The little-known law, Jackson said, can become a means to expand a continuing neighborhood effort to clean up Adams-Morgan by holding pet owners responsible for what their dogs do.

The City Council apparently enacted the legislation on the coattails of New York City's well-known 1971 scoop law, as did many other jurisdictions across the country, including Montgomery County.

Police say they cannot determine whether a single citation has ever been issued for a violation of this law, but a spokesman for the D.C. Corporation Counsel said he could not remember any prosecutions stemming from it in recent years. Several 3rd District police officers said they have never written a ticket to a negligent pet walker.

"We're just too busy," said Police Officer D.A. Schram, an eight-year veteran of the force.

Nevertheless, when Jackson and his committee discussed their concerns with 3rd District Deputy Chief Rodwell Catoe, "he told us he was amenable to the idea, that his men would respond," Jackson said.

The committee decided the problem was one of communty awareness, so it ordered 300 signs spelling out the law--200 in English and 100 in Spanish--from the Lorton Reformatory sign-making shop.

Six months later, the signs are gathering dust in the Adams-Morgan ANC office while, according to Jackson, city officials wrangle over whether they can be legally posted.

Last week, a spokesman in the Corporation Counsel's office said the legality of the signs is a Department of Transportation issue. But an attorney for DOT said that because citizens have taken the matter to the Corporation Counsel, he feels obliged to wait for a decision from that office. Corporation Counsel Judith Rogers said she was not aware the citizens had requested such a ruling from her office.
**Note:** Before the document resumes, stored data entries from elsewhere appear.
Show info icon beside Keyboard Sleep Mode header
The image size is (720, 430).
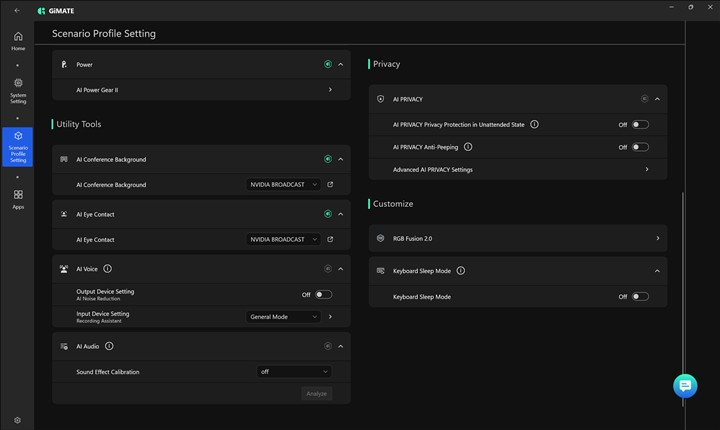click(461, 271)
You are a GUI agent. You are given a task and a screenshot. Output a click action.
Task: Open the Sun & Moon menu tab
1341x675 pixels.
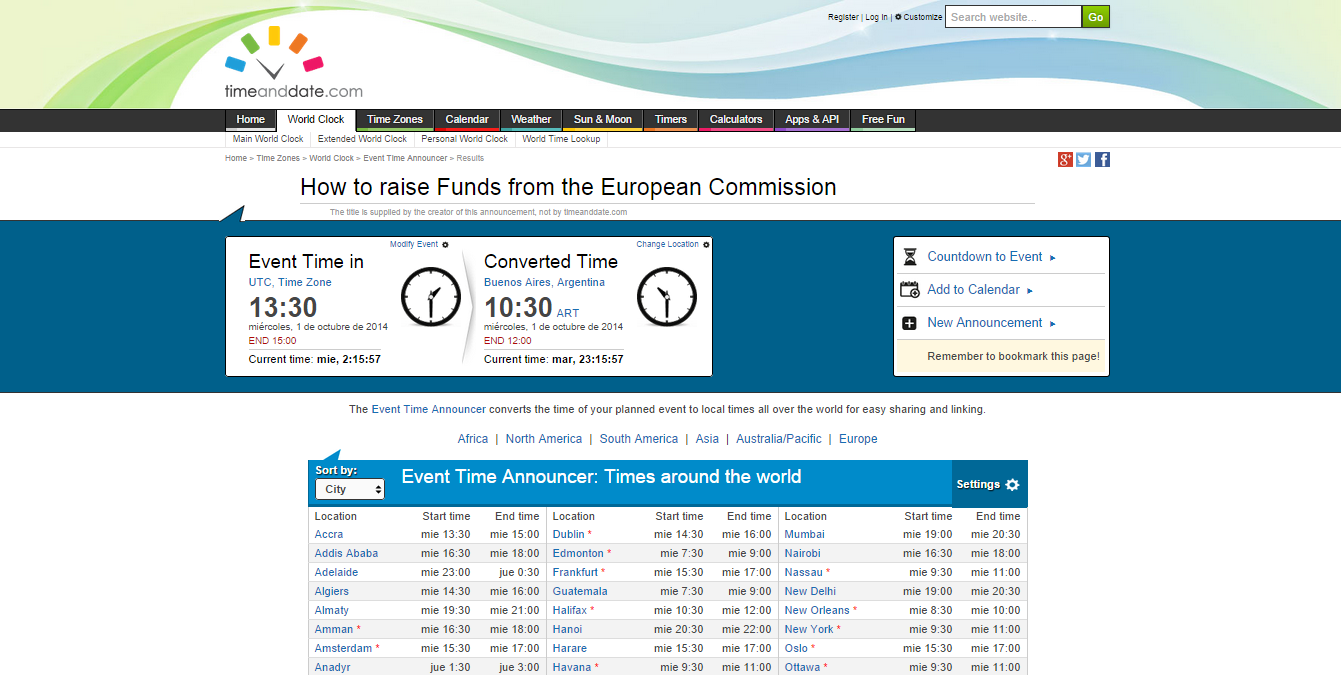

Interest in Adams-Morgan's sign plan is spreading into other neighborhoods, notably Mount Pleasant and Dupont Circle, Jackson said.

"Meanwhile, folks continue to permit their pets to put their manure in the streets," ANC 1C chairman O'Bryant Kenner said.

City officials estimated close to 100,000 dogs relieve themselves publicly two or three times a day in the District. Ingrid Newkirk, the District's acting chief of animal disease control, said, however, that based on the small number of reports of Toxocara canis, the only common infection communicated to humans through canine feces, animal litter in the District does not appear to pose a public health threat so much as a public nuisance.

But Adams-Morgan community leaders and others contend animal litter is a growing problem in the city. One city official called it a byproduct of regentrification in areas, such as Adams-Morgan, to which middle-class residents have been slowly migrating, bringing their pets with them.

"You see them out walking their dogs. They're your white affluent professionals or their maids," said Eric Benisti, who works at Meridian House International, across from the posh Beekman Place Condominiums at 16th Street and Beekman Avenue NW. "And it's funny," he said, "they never let them go on their own side of the street."

"It's not something we suddenly noticed, although I think it has gotten worse," Kenner said. "It's something we decided we could do something about if the law is on the books. We said, 'Why have the law if you are not going to enforce it?' "

Now that the Adams-Morgan campaign appears hung up over the legality of the signs, Jackson has called a special meeting of his environmental committee at 6 p.m. Monday in the ANC office, 2318 18th St. NW. He said DOT, the Corporation Counsel's office and the 3rd District police have promised to send representatives.

"The problem is that they went ahead and purchased these signs without checking to see whether they would be able to put them up," said Karen Benefield, special assistant to the assistant director of traffic engineering for DOT.

"From what I can see, they want to raise the consciousness level of the public about this law. But I'm not sure that couldn't be accomplished with a flier as opposed to a permanent sign."

"Every time you put up a sign, it detracts," said Gary Altman, acting general counsel for DOT. "We're talking about public space."

And, Altman said, "a private citizen can't put anything into public space."

But for now, at least, man's best friend can.